Ephesians 2:19; 3:15.
14.
Malachi 2:15; 1 Corinthians 7:14
15.
Genesis 17:10; Leviticus 12:3
16.
Ezekiel 36:25; Matthew 28:19; Acts 2:39; 16:33
Question
9: Are infants of believing parents to be considered as members of the
invisible church or the visible church or both?
Answer:
Infants of believing parents are presumed to be in the invisible
church [17] and are actually part of the visible church. [18]
17.
Genesis 17:7; Acts 2:39
18.
Rom. 15:8; Exod. 12:48; Gen. 34:14; Acts 21:21
Question
10: Are all children of believing parents infallibly saved?
Answer:
No. They are presumed saved
by the parents based on the promises, but may in fact demonstrate their
apostasy after the age of discretion, [19] showing themselves in need of
saving faith. [20]
19.
Genesis 25:34; Hebrews 10:29
20.
John 1:12; 5:47; 6:29; Romans 1:17
Question
11: Is this contradictory?
Answer:
No. Christian parents
presume the regeneration of their children based on the precepts of the
Word of God and do not have prior information concerning the decreed
eternal destiny of any fellow human being, much less their own children.
Question
12: Is the account of when Abraham circumcised Ishmael inconsistent with
the view that infants of believing parents should be presumed regenerate
(though he knew that God told him Ishmael would be cast out)?
Answer:
No. The sign is
administered by way of promise and command.

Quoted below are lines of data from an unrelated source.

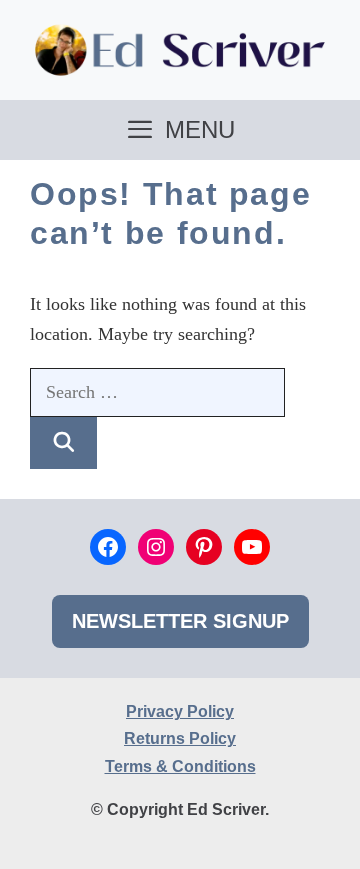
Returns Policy (180, 738)
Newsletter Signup (180, 621)
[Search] (63, 443)
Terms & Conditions (180, 766)
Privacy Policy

Though the promise would be realized in Isaac, [21] the command
still rendered Abraham duty-bound to administer the sign of the covenant
on Ishmael, [22] sealing the curses of the covenant upon him as a
reprobate. [23]
21.
Genesis 21:12
22.
Genesis 17:12
23.
Deuteronomy 11:26-28
Question
13: In presuming that infants of believing parents are regenerate, does
this mean they have an active and actual faith whereby they do good
works, understand the Word of God, and meditate on it?
Answer:
Infants do not have actual faith, but habitual faith, or faith of habit;
for as an acorn possesses in it all the properties of a giant oak tree,
so infants possess all the properties necessary for faith as “seed
faith” (a faith implanted in them by God and dormant until they reach
an age in which they are able to rationally think); infants are unable
to discern between their left hand and right hand, [24] not capable of
acts of faith, [25] and not capable of hearing or meditating on the
Word. [26]
24.
Deuteronomy 1:39; Isaiah 7:16; Jonah 4:11
25.
Romans 12:1-2
26.
Romans 10:17; Hebrews 11:16
Question
14: Are infants of believing parents part of the Kingdom of God?
Answer:
Yes. Christ says the
Kingdom of Heaven belongs to them, [27] which demonstrates that a real
“seed faith” is in them since no one is able to enter the Kingdom of
heaven without it [28].
27.
Matthew 19:14
28.
John 3:3, 5
Question
15: Why does God desire Christian parents to presume their infants are
regenerate?
Answer:
God desires that Christian parents rely on his revealed Word [29]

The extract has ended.